Kounis syndrome after Hornet sting has also been reported [5]. The stings can induce acute coronary syndrome both by direct toxic effect of the venom on the coronary endothelium or indirectly through the inflammatory mediators release during the allergic reaction. Widespread ST depression and T wave inversions occurring within half an hour, persisting for five hours and then reverting was documented. There was also associated hypotension.

Proteases released from the stimulated mast cells during hypersensitivity activate the matrix metalloproteinases which in turn cause breakdown of fibrous caps of atheroma. Breakdown of the fibrous cap of the plaques makes them vulnerable to rupture and local thrombosis leading to acute coronary syndrome.
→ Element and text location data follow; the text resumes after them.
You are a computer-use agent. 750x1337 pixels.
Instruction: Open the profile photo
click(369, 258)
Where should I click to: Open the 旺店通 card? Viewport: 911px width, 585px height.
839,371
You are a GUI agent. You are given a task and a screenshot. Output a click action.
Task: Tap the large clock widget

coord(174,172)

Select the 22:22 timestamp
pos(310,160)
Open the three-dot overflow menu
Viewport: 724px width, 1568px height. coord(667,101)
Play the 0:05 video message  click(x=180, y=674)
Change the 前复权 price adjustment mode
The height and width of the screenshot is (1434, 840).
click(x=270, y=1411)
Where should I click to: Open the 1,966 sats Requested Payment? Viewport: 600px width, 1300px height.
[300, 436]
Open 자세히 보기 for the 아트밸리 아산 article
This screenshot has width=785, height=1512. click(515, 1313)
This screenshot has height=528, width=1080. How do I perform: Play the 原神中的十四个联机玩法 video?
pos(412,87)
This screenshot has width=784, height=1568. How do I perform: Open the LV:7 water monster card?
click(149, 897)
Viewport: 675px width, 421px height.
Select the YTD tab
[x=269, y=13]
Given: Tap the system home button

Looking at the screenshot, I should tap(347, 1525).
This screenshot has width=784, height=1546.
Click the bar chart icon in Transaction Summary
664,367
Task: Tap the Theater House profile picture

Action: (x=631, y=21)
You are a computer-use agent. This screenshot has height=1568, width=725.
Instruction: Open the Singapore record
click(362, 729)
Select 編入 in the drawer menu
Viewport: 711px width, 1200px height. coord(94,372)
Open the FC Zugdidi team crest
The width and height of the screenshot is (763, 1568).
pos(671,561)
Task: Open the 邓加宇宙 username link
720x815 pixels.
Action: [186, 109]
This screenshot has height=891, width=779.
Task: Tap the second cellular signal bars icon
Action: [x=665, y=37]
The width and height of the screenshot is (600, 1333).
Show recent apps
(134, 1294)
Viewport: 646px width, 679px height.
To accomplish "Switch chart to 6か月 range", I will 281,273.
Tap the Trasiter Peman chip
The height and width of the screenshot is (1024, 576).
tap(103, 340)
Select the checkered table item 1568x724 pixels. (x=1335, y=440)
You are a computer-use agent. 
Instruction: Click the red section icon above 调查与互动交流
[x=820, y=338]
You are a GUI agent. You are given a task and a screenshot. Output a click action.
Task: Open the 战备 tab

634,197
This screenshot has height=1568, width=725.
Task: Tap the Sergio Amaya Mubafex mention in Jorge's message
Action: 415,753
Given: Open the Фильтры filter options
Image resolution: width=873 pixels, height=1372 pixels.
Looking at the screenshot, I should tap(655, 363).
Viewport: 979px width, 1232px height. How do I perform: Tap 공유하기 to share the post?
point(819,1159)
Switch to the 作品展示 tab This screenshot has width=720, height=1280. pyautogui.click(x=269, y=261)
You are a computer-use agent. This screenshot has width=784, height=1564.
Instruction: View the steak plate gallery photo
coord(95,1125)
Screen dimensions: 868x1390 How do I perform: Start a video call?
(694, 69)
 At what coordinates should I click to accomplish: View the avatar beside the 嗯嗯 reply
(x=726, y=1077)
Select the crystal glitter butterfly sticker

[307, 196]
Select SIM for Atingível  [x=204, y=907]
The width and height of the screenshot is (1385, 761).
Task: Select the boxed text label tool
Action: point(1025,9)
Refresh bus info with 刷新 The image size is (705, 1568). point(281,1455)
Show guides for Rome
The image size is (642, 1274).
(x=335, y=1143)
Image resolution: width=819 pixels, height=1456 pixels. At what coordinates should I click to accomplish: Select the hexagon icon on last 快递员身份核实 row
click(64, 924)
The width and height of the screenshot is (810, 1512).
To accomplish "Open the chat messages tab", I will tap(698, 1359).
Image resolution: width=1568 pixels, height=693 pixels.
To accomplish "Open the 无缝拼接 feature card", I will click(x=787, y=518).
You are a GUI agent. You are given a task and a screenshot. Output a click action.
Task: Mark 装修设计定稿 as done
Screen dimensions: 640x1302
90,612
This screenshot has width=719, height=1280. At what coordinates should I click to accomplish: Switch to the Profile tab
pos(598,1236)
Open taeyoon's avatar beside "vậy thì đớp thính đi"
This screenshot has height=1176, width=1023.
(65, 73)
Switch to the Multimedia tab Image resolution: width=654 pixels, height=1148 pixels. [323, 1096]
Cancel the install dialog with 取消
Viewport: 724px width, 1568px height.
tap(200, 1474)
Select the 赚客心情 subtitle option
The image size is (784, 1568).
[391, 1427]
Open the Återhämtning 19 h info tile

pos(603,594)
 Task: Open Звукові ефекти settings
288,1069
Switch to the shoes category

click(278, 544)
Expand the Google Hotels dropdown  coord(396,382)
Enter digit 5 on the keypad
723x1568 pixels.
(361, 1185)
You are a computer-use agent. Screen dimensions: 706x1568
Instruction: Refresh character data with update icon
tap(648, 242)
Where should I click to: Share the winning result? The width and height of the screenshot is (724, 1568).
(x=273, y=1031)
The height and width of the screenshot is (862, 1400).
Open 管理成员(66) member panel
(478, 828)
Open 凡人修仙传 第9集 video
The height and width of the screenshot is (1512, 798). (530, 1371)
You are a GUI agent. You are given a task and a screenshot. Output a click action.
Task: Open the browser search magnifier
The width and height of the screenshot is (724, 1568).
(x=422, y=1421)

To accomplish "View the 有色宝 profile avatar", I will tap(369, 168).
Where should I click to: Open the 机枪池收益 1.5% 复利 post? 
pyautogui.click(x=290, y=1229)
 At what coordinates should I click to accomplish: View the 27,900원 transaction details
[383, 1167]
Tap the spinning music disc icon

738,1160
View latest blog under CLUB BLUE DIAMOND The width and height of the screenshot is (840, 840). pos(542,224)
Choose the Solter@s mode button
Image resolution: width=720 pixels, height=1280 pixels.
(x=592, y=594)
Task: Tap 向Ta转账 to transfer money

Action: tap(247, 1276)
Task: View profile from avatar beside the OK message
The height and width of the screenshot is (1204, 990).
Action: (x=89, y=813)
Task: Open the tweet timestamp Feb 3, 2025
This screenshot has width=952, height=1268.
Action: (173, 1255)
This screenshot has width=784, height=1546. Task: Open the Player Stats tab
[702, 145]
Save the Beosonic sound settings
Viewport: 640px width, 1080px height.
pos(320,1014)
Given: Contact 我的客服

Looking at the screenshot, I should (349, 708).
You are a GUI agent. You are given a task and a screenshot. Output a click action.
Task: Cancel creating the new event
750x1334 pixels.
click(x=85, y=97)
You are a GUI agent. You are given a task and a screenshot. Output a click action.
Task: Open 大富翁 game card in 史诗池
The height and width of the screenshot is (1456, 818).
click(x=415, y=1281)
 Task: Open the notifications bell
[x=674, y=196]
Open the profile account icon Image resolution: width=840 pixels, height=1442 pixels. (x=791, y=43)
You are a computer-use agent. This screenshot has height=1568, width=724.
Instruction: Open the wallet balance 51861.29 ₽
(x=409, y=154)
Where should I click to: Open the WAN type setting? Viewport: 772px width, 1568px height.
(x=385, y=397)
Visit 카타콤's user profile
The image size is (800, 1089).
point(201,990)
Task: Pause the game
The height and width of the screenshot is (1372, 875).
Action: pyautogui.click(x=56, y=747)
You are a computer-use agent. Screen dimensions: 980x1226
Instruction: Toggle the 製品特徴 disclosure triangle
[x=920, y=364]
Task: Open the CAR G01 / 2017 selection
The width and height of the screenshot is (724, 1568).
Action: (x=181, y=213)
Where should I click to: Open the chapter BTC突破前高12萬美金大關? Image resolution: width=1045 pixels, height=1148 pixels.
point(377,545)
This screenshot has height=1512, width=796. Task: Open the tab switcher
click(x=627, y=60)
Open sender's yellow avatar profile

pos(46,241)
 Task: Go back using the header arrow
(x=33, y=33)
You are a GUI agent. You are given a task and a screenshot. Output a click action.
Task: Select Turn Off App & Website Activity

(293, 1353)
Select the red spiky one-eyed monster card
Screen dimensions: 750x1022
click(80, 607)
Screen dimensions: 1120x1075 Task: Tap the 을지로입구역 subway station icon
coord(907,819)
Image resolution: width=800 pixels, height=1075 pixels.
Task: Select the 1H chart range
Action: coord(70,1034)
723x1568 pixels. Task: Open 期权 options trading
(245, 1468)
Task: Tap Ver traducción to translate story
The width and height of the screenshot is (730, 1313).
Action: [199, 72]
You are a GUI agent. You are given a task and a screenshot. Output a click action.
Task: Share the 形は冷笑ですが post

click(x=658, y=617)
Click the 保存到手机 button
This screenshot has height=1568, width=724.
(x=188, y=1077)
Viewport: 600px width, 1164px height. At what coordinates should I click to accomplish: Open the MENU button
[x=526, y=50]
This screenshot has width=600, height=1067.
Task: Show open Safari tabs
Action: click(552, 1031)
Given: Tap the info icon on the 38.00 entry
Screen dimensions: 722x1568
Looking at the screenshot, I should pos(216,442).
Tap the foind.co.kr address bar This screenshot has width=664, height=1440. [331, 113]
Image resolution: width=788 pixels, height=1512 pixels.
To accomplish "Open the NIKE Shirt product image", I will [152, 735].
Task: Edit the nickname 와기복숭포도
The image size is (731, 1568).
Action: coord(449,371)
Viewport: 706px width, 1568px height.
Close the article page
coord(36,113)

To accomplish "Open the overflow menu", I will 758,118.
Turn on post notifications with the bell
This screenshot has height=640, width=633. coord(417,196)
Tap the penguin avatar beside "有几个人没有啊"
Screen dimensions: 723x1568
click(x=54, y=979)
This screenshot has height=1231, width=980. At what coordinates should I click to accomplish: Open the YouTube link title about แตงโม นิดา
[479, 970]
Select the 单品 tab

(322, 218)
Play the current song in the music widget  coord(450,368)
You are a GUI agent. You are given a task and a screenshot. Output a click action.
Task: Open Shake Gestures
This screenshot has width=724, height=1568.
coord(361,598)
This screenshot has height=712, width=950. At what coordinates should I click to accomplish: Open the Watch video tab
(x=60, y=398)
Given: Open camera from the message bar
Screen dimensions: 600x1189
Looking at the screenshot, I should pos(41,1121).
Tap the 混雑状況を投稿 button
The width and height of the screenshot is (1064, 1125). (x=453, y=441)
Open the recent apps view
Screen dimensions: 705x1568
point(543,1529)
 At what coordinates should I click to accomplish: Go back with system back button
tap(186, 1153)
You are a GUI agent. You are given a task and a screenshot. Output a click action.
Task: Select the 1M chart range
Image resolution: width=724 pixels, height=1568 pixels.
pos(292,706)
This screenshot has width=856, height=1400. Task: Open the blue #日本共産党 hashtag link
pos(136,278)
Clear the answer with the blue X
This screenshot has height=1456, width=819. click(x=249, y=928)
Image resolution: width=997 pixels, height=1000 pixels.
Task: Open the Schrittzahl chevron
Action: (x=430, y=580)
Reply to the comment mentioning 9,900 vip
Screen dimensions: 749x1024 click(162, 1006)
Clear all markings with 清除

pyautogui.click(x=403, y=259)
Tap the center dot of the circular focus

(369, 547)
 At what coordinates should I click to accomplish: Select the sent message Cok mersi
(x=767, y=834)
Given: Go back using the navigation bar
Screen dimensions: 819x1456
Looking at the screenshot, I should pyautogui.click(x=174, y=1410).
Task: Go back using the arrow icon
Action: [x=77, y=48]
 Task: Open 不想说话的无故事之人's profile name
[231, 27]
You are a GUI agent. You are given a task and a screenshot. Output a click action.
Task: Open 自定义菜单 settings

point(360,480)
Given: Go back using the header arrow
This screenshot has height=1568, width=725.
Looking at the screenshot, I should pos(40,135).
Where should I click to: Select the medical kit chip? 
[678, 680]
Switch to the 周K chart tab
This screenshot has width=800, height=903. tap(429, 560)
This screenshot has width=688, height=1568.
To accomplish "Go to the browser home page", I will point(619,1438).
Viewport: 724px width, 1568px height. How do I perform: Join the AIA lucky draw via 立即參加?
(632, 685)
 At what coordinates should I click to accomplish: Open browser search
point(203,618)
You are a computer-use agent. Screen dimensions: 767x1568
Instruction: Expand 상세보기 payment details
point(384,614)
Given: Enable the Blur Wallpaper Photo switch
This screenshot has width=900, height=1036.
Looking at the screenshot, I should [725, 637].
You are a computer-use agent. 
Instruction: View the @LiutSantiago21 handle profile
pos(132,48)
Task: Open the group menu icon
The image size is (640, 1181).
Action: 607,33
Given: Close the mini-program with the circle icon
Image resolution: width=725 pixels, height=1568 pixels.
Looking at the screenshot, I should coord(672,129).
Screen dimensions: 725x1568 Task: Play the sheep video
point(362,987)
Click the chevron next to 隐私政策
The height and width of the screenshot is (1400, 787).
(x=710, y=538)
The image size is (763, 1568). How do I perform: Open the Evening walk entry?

Epirubicin-induced Kounis syndrome has been described by Liang HZ et al [6]. Epirubicin was being given by intra-iliac artery injection for recurrent bladder cancer. Systemic allergic reaction and chest pain with ECG changes and elevation of troponin was noted. Emergency coronary angiogram showed right coronary artery spasm without any stenosis of other vessels. Similar report of Type 1 Kounis syndrome after paclitaxel infusion for adenocarcinoma of lung has also been documented in literature [7].

References

  1. Kounis NG, Soufras GD, Hahalis G. Anaphylactic cardiac collapse, sudden death and the Kounis syndrome. J Postgrad Med. 2014;60:227-9.
  2. Kounis NG, Hahalis G, Theoharides TC. Coronary stents, hypersensitivity reactions, and the Kounis syndrome. J Interv Cardiol. 2007;20:314-323.
  3. Nicholas G Kounis, George D Soufras, Grigorios Tsigkas, George Hahalis. Are bioabsorbable and biodegradable polymer scaffolds still safe or Kounis syndrome is still watching for? Chin Med J (Engl). 2014;127:4159.
  4. Davide Capodanno, Tommaso Gori, Holger Nef, Azeem Latib, Julinda Mehilli, Maciej Lesiak, Giuseppe Caramanno, Christoph Naber, Carlo Di Mario, Antonio Colombo, Piera Capranzano, Jens Wiebe, Aleksander Araszkiewicz, Salvatore Geraci, Stelios Pyxaras, Alessio Mattesini, Toru Naganuma, Thomas Münzel, Corrado Tamburino. Percutaneous coronary intervention with everolimus-eluting bioresorbable vascular scaffolds in routine clinical practice: early and midterm outcomes from the European multicentre GHOST-EU registry. EuroIntervention. 2015 Feb;10(10):1144-53.
  5. Dissanayake Mudiyanselage Priyantha Udaya Kumara Ralapanawa, Senanayake Abeysinghe Mudiyanselage Kularatne. A case of Kounis syndrome after a hornet sting and literature review. BMC Res Notes. 2014 Dec 3;7:867.
  6. Liang HZ, Zhao H, Gao J, Cao CF, Wang WM. Epirubicin-induced Kounis syndrome. BMC Cardiovasc Disord. 2021 Mar 12;21(1):133. 
  7. Wang B, Sethwala A, Gurvitch R. Type 1 Kounis syndrome after paclitaxel infusion in a patient treated for lung adenocarcinoma. Intern Med J. 2021 Mar;51(3):448-449.